What's worse is that we don't just fear; we fear talking about it...
--Adam Serwer at his American Prospect blog
Oscar Grant will not be playing in Miami because he was murdered by a cop.
--Baratunde Thurston at Jack and Jill politics
As far as I am concerned, Johannes Mehserle did nothing wrong except pull the wrong weapon. If Oscar Grant had cooperated with the police, he would be alive today. The family will receive a large settlement from BART, which should be used to repay the merchants who suffered loses caused by Grant's supporters.
--Raymond Moreno, San Francisco in a Letter to the Editor in the SF Chronicle (A lot of people are thinking like this)
As a former defense attorney, I respect the jury system–it’s better than any alternatives. But jury trials can and do commit injustices. The jury captures both the wisdom and the folly of the community it comes from. This result shocks me from an evidentiary point of view (but certainly not from a socio-economic one).
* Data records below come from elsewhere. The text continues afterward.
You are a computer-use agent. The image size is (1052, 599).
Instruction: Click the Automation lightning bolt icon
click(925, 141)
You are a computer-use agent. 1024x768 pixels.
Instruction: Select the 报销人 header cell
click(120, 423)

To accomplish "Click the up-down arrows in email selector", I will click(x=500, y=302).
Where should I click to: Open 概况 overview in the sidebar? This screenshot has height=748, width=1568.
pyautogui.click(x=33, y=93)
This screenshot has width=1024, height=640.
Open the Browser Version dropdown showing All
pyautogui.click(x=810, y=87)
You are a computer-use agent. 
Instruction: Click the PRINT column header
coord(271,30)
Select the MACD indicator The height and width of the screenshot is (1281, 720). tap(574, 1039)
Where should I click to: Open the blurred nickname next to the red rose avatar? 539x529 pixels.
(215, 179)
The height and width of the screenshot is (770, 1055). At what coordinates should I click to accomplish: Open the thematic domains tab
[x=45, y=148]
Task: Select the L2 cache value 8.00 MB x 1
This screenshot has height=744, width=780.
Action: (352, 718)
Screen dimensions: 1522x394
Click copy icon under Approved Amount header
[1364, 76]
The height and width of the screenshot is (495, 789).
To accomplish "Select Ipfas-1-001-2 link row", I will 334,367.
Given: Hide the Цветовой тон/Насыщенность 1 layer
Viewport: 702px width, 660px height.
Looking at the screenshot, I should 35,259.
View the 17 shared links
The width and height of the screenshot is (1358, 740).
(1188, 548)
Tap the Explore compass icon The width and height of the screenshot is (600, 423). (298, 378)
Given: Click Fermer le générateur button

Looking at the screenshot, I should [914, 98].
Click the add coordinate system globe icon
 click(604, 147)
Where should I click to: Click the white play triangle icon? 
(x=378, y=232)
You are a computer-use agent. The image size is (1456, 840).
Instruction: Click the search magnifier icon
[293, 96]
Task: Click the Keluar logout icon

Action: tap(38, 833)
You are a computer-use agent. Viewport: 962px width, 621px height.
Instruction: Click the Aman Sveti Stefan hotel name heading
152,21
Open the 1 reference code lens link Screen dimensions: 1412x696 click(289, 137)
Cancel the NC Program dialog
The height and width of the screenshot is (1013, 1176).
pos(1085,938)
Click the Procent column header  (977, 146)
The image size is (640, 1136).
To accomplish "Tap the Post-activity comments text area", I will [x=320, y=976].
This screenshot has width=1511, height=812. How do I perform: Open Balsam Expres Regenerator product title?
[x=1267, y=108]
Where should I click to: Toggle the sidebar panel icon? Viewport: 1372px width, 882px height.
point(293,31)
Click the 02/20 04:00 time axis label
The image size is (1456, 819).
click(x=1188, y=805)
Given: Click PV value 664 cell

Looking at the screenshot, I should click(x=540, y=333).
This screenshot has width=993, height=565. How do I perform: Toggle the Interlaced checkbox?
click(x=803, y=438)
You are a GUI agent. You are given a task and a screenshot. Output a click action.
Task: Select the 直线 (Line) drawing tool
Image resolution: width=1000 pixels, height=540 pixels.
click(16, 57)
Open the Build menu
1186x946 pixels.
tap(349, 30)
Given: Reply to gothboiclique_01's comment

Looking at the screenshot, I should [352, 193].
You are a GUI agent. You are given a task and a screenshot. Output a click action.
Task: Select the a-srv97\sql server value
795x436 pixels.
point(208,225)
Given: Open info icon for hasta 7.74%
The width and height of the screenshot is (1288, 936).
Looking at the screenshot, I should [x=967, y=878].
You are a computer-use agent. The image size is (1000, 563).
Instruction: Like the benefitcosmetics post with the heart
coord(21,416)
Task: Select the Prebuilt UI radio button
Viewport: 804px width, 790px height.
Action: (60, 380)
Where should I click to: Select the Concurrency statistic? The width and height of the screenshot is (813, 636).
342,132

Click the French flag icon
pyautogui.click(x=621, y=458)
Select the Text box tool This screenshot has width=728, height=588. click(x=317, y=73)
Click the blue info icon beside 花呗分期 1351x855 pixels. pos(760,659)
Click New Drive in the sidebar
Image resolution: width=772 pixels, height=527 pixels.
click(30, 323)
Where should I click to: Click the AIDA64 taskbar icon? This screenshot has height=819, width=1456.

A trained police officer simple cannot be allowed, as a matter of law, to base his defense solely on a patently unbelievable claim that he mistook a yellow, unholstered, differently shaped and weighted Taser device for a holstered black firearm. A person of color would be laughed out of the Courtroom and given a Go Directly to Jail for Life card. You put on the badge, you’ve got the highest set of standards that will judge your conduct, not the lowest!
--comment on a ColorLines blog post cited at Post Bourgie
"We need more Muhammad Ali & Jim Brown type athletes. Imagine LeBron using his time tonight to speak up for for Oscar Grant."
--Hasan Salaam, on Twitter
"There's absolutely nothing 'involuntary' about pulling out your gun & shooting an unarmed man in the back."